Pour Mélenchon donc, ce n'est pas facile, mais il est possible de se qualifier pour le second tour, avec un ticket d'entrée valant environ 19 %. Et une fois ce seuil franchi, si c'est Mélenchon qui le franchit, une autre élection commence. Car absolument toutes les références politiques de ces 50 dernières années vont être rapidement pulvérisées. Vous verrez des choses qui vous sembleront incroyables. J'imagine parfaitement, par exemple, une Ségolène Royal soutenant Mélenchon, et un François Hollande (ou un Jadot) soutenant Macron.
L'extrême droite elle-même serait totalement dépourvue de boussole, et son électorat divisé entre ses intérêts de classe immédiats et les fantômes idéologiques de ses dirigeants. On se retrouverait alors dans une « vraie » situation « populiste » à la manière latino-américaine, avec d'un côté un programme franchement « de droite » soutenu par l'ensemble établissement, et de l'autre un programme franchement « gauchiste », politiquement minoritaire, mais pouvant s'appuyer sur une large majorité sociologique.

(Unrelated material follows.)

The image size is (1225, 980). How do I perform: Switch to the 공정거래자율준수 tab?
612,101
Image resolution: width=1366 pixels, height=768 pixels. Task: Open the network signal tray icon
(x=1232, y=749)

Tout dépendra désormais de la mobilisation, dans les urnes, des classes populaires et de la jeunesse, et du choix de société que feront toutes les classes intellectuelles intermédiaires, entre Macron et Mélenchon. Pour arriver enfin au bout avec « Mélenchon président ! », il faudra sans doute passer par un trou de souris, trop étroit pour laisser passer une tortue, même « sagace ». Mais comme l'a écrit Mark Twain, "Ils ne savaient pas que c'était impossible, alors ils l'ont fait !" Et c'est aussi ainsi que s'écrit l'histoire, car aucune révolution dans le monde ne semblait possible jusqu'à deux heures avant qu'elle n'éclate.
*Claude Sémal est écrivain, chanteur et acteur. Auteur, entre autres livres, de Ubu à l'Élysée (Aden).
Traduction: Mauricio Ayer au site web Autres mots.
Publié à l'origine sur le portail Médiapart.